You know my passion for hardcovers (or, since you don't think the leather-bound Pléiade books are "hardcover", hardcover and leather-bound). I did get the two-volume Molière, though, and with the euro dropping, it doesn't look so outrageous.
That again!
I know for you hardcover is an accurate way to describe them. Thinking of French books in American/English publishing terms is just no more natural for me than for you to rely on translated french publishing/binding terms to describe a book.
If Pléiade had something like an "Essential French Baroque drama" volume I'd definitely own it, but the only dramatist I truly enjoy reading and returning to from that period is Molière, so it's the only one I have in Pléiade. That reflects more my tastes/interests than any judgement on literary quality/importance. Like Shakespeare, it's also fairly useful to own Molière's Complete Works as a reference. How the Sun-King persona was created and sustained is one of the aspects of his reign I've read a lot about, and that made me go back to Molière (much the same way it made me return to Lully and his successors).
From Racine I only have Andromaque, Iphigénie and Phèdre. From Corneille, only Le Cid. "Reliés", but all bought for cheap at bouquinistes over the years.
I wouldn't recommend investing for Racine's Pléiade, not unless you have a particular interest in drama, or are one of those who really enjoy reading drama (I'm not keen on that myself.. to buy a Pléiade from a dramatist I need compelling reasons. Molière aside, I own only Eugène Ionesco and Alfred Jarry). As you won't want to buy a PB either and reading a play is quite fast, I'd say an online source might be the best for Racine.

:: Dataset section ::
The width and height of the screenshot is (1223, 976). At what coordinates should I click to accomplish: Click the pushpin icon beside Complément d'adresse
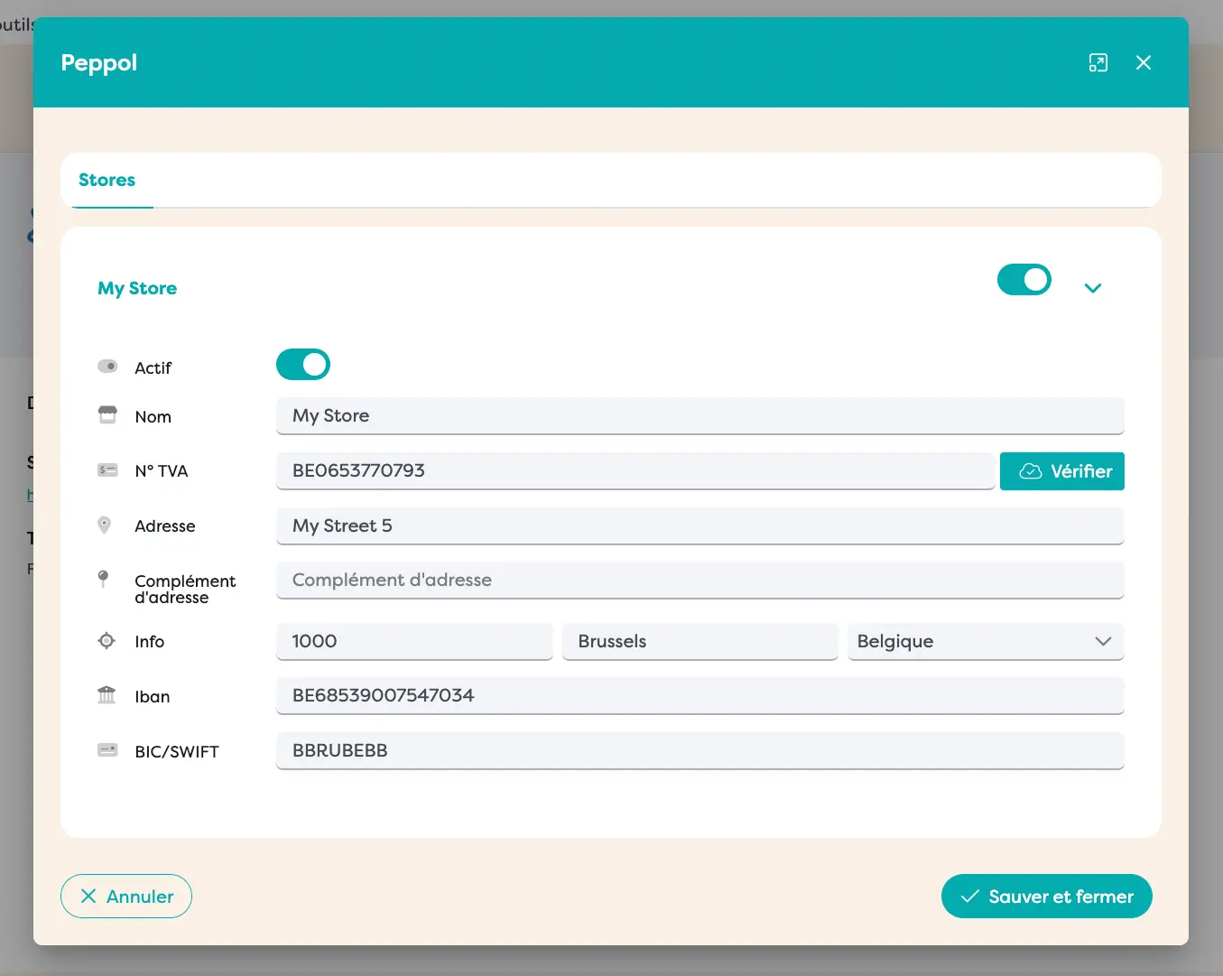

:: Set problem ::
Answer each question using the text about Pléiade editions.
(a) Which plays by Racine does the writer own?
(b) Besides Molière, which dramatists does the writer own in Pléiade?
(c) Where were the Racine and Corneille volumes bought?

:: The result ::
(a) Andromaque, Iphigénie and Phèdre.
(b) Eugène Ionesco and Alfred Jarry.
(c) At bouquinistes, cheaply, over the years.